▶ Tasks to complete:
**A.** Do the following statements agree with the text on dissimilarity measures for binary data? Answer yes or no for each, quoting the deciding words of the text.
(i) Squared Euclidean distance has an upper limit of 1.
(ii) The Lance and Williams measure is also called the Bray-Curtis nonmetric coefficient.
(iii) Size difference ranges from 0 to 1.
**B.** Answer these questions from the text on dissimilarity measures for binary data:
(i) What formula gives Euclidean distance from a fourfold table?
(ii) In the Variance formula, what does n represent?
(iii) What does the procedure do with values other than those set in the Present and Absent fields?

Multidimensional Scaling Dissimilarity Measures for Binary Data
The following dissimilarity measures are available for binary data:
- Euclidean distance. Computed from a fourfold table as SQRT(b+c), where b and c represent the diagonal cells corresponding to cases present on one item but absent on the other.
- Squared Euclidean distance. Computed as the number of discordant cases. Its minimum value is 0, and it has no upper limit.
- Size difference. An index of asymmetry. It ranges from 0 to 1.
- Pattern difference. Dissimilarity measure for binary data that ranges from 0 to 1. Computed from a fourfold table as bc/(n**2), where b and c represent the diagonal cells corresponding to cases present on one item but absent on the other and n is the total number of observations.
- Variance. Computed from a fourfold table as (b+c)/4n, where b and c represent the diagonal cells corresponding to cases present on one item but absent on the other and n is the total number of observations. It ranges from 0 to 1.
- Lance and Williams. Computed from a fourfold table as (b+c)/(2a+b+c), where a represents the cell corresponding to cases present on both items, and b and c represent the diagonal cells corresponding to cases present on one item but absent on the other. This measure has a range of 0 to 1. (Also known as the Bray-Curtis nonmetric coefficient.)
You may optionally change the Present and Absent fields to specify the values that indicate that a characteristic is present or absent. The procedure will ignore all other values.

▶ Data extracts:

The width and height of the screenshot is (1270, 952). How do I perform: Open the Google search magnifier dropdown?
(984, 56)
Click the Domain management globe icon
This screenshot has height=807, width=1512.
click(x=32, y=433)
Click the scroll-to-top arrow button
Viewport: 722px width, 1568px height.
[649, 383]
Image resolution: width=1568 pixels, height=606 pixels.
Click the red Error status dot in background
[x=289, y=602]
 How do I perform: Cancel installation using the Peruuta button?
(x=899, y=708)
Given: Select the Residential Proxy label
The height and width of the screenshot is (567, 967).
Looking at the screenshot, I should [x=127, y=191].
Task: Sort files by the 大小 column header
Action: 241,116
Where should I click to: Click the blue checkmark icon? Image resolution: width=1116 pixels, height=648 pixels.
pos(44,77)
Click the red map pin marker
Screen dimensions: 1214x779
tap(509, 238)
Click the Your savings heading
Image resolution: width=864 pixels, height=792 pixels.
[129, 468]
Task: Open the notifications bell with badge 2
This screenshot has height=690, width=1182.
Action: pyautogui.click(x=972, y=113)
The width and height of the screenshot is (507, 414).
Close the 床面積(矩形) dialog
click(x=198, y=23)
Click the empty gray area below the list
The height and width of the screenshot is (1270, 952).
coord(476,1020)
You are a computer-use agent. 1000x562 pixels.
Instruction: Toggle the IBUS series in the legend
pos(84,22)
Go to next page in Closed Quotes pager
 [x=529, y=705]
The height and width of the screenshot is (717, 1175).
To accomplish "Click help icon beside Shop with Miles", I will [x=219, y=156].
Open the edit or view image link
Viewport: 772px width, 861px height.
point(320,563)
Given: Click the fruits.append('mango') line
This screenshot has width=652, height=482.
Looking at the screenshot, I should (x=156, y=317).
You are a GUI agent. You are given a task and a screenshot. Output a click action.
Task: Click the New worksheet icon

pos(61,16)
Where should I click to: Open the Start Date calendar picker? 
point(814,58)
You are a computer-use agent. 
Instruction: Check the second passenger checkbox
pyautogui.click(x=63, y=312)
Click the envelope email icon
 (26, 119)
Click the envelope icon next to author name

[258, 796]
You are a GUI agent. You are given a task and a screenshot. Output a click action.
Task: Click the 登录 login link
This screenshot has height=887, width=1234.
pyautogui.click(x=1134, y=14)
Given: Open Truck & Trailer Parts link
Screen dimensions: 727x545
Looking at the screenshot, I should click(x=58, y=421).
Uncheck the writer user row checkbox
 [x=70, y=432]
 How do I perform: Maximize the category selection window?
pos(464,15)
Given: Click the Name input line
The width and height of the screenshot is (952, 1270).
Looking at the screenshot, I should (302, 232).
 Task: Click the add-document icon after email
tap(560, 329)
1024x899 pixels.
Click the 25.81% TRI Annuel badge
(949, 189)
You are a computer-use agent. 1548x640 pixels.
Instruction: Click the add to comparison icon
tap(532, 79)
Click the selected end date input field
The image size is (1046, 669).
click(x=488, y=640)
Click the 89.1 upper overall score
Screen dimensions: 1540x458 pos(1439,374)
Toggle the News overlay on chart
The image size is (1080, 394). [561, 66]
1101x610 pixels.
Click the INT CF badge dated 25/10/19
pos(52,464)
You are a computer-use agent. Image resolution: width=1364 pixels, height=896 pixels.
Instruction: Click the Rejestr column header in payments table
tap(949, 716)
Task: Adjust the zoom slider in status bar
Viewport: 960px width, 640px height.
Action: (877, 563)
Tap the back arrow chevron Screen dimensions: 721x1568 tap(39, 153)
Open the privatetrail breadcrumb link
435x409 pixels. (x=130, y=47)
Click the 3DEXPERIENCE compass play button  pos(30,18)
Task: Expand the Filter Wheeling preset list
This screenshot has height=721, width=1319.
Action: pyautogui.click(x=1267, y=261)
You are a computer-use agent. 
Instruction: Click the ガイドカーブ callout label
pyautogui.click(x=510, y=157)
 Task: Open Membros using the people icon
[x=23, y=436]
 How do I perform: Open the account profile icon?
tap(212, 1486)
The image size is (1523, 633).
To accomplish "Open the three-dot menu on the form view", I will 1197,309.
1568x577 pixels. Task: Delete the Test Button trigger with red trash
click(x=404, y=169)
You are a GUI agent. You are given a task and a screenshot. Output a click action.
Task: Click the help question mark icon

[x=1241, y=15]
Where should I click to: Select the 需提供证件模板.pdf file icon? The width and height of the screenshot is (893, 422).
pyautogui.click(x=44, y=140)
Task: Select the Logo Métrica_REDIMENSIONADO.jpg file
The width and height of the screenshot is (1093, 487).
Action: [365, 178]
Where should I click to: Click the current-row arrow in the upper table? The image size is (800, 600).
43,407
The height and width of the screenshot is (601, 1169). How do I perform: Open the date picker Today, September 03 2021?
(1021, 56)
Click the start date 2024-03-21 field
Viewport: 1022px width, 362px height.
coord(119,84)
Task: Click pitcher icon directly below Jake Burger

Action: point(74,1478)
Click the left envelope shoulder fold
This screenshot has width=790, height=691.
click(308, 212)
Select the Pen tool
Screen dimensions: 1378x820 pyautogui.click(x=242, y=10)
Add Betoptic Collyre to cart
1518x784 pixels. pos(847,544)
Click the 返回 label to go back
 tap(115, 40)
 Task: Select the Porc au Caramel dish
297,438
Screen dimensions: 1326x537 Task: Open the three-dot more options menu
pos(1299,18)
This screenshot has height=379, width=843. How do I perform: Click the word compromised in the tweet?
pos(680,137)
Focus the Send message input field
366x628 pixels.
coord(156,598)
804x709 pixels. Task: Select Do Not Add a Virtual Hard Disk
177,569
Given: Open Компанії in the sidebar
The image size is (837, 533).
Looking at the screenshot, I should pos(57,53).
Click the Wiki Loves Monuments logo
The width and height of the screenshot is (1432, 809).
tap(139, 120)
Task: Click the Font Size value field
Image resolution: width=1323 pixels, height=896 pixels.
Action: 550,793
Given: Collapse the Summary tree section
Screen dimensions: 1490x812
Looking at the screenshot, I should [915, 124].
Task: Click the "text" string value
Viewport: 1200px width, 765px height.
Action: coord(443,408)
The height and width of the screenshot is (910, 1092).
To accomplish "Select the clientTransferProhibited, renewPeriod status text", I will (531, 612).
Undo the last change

▶ Your written answers:
**A.**
(i) No: "Its minimum value is 0, and it has no upper limit."
(ii) Yes: "(Also known as the Bray-Curtis nonmetric coefficient.)"
(iii) Yes: "It ranges from 0 to 1."

**B.**
(i) SQRT(b+c)
(ii) The total number of observations
(iii) It ignores them.